Permalink 01:36:24 pm, Categories: Review, Television, 422 words   English (UK)

The hooded man

Over the years there have been many tellings of the legend of Robin Hood. 23 years ago, British television saw the arrival on screen of 'Robin of Sherwood'. ITV3 has started showing the entire 3 series again, and they are repeated once more from tonight.

Although I have all 3 series on VHS, it's been more that 10 years since I last saw any of this; but it's not lost any of its impact. Since then we've had Kevin Costner's lengthy mostrosity and a ridiculous and bizarrely anachronistic 'Robin Hood' from BBC1. Nothing since its original airing has come close to 'Robin of Sherwood'.

The storytelling was simple and truthful, not laced with modern day references or post-modern tricks. The write Richard Carpenter wove into the traditional and familiar storyline, a magical thread full of saxon mysticism which well befits the raw strength of the legend itself. In Carpenter's hands Robin becomes not only an people's hero, but an instrument of the forest god and a force of light against the Dark forces of the despised King John.

The casting was perfect, the relatively unknown Michael Praed taking the lead role, supported by a ensemble of Merry Men including Ray Winstone and Clive Mantle. Judi Trott portrayed Maid Marion, an ethereal saxon beauty who I was surprised to realise reminded me a great deal of Francesca Annis.

Nikolas Grace's Sheriff of Nottingham was no pantomime villain, as seen so often. He was a cunning man, failing more often because of a betrayal, or the incompetence of his own men rather than an overreaching self-destruction. His brother Hugo, the abbot providing a fine interplay, showing the competing politics of church and state, each side in it for their own ends, neither side with the slightest regard for the common folk. Finally, Gisburne; here the casting and writing came together with a perfectly balanced character. Not a buffoon, but not as clever as he thinks he is, headstrong and arrogant, with a belief in the superiority of the Normans that frequently causes him to underestimate the saxons.

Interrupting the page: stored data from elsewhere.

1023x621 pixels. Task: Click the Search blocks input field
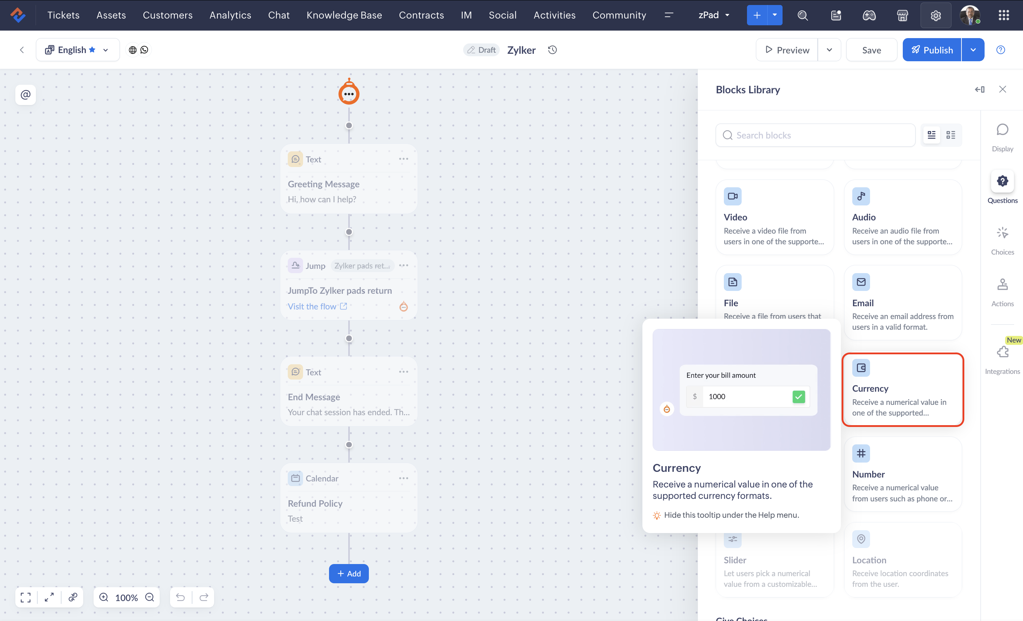click(815, 135)
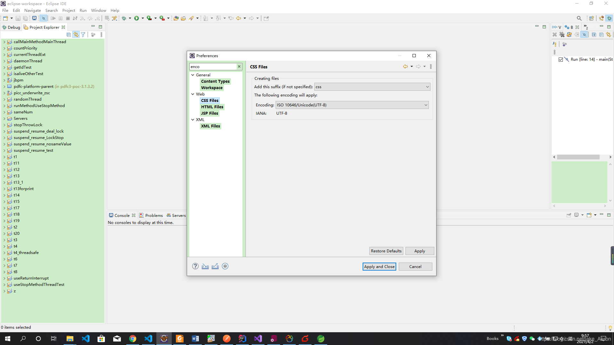Viewport: 614px width, 345px height.
Task: Click Restore Defaults button
Action: 386,251
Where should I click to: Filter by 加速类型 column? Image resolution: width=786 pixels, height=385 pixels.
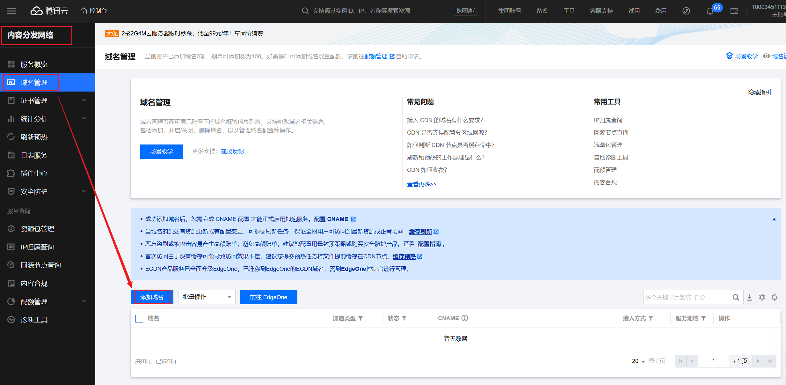tap(360, 318)
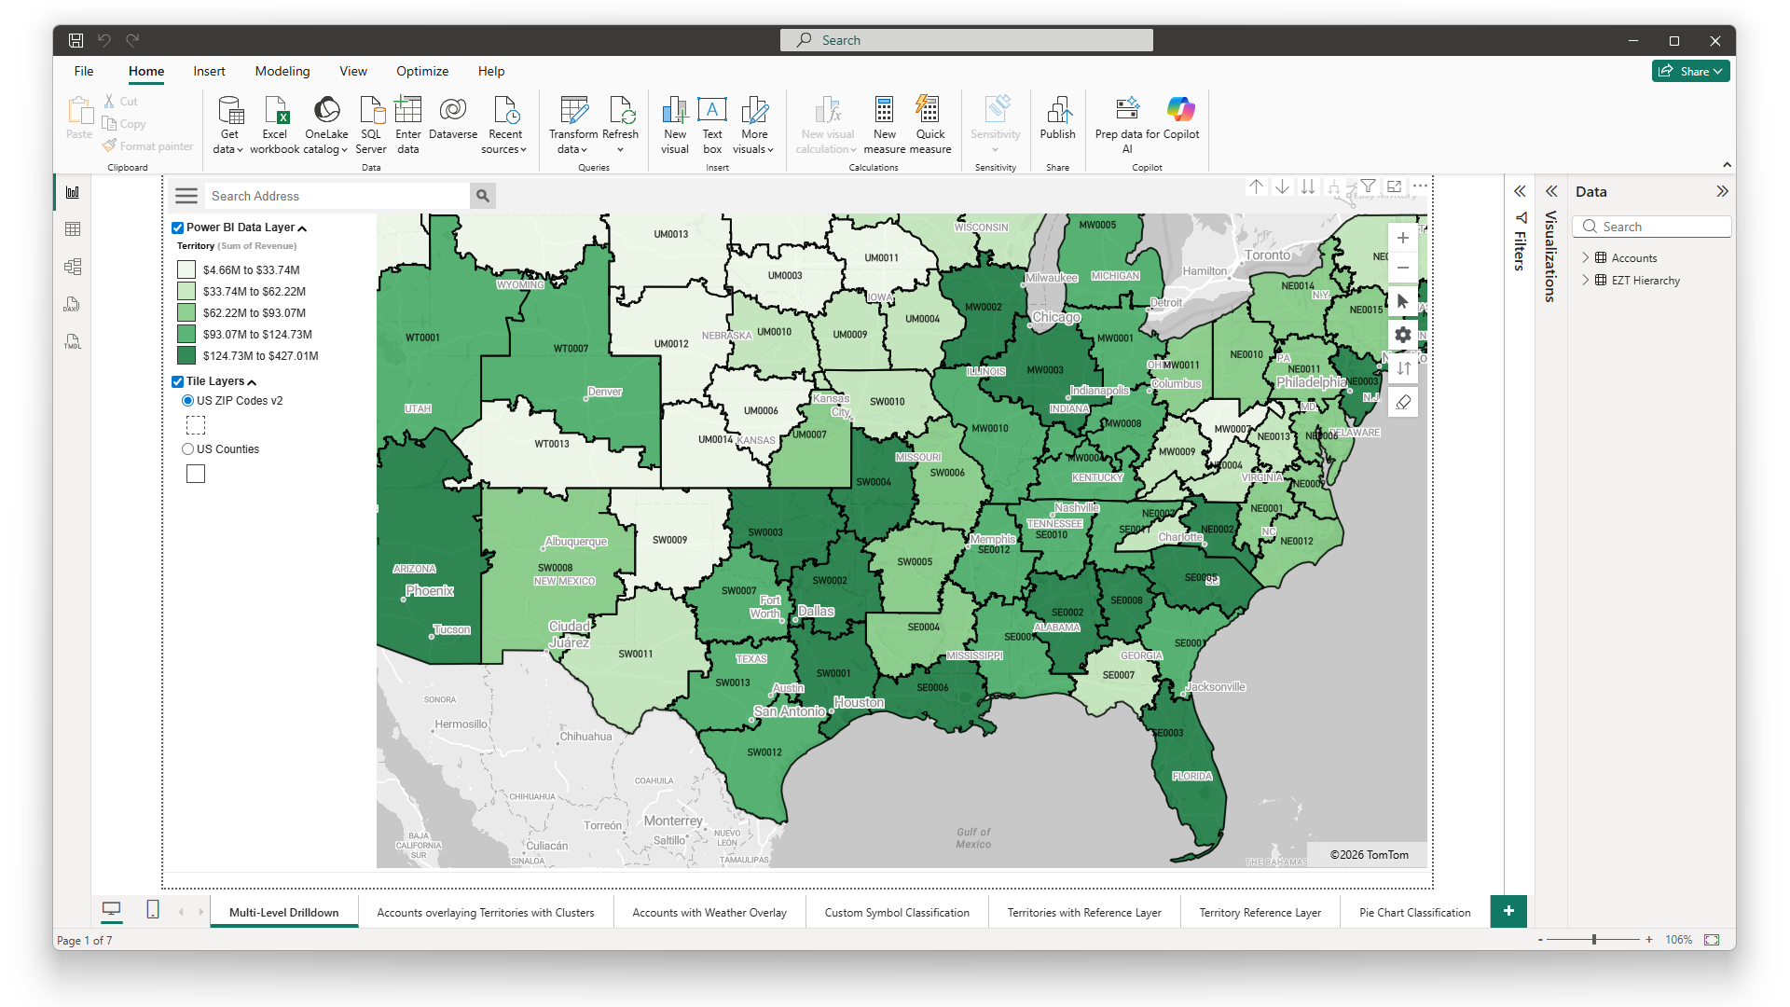Open the Model view
The image size is (1790, 1007).
pyautogui.click(x=72, y=267)
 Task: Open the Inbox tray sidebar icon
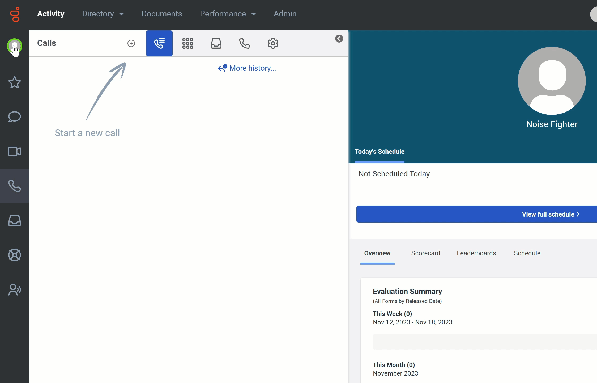click(15, 220)
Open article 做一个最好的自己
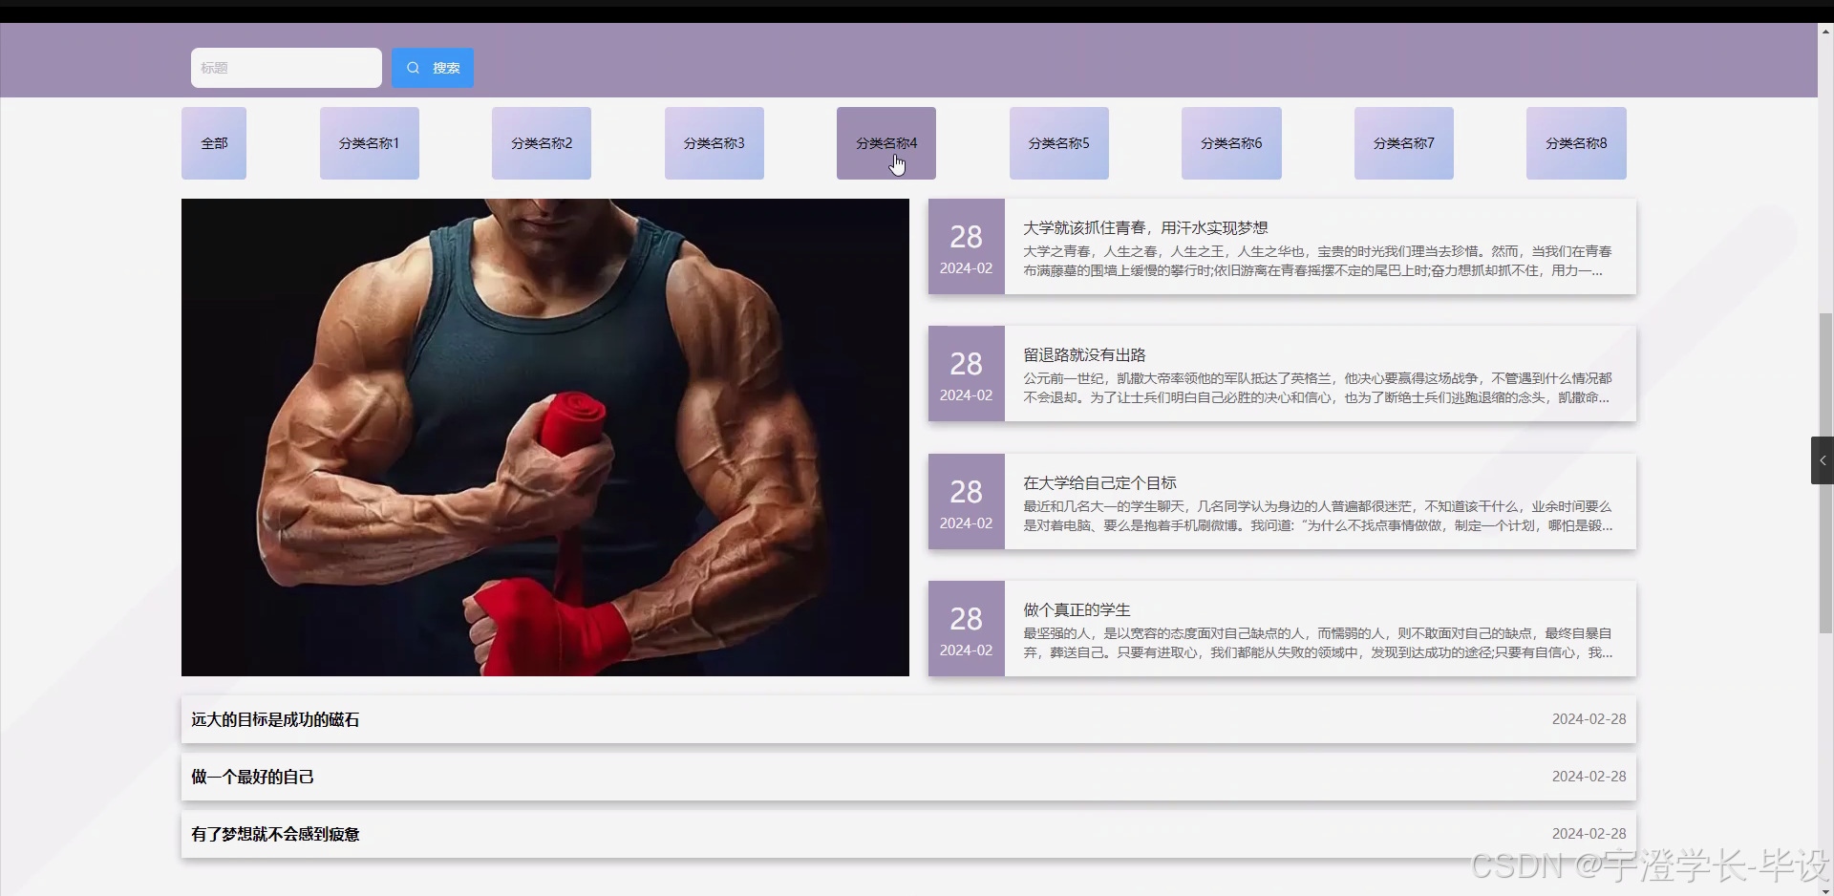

Yes, it's 23 years old and it shows, the gradient filters on the camera stick out like a sore thumb, but that's a complaint you can level at pretty much every film from the 80s. Despite its vintage it still stacks up and even the soundtrack by Clannad is as haunting as ever.

If you remember it, or if you've never even heard of it, give it a look. I promise it's so much better than any recent retelling of the tale.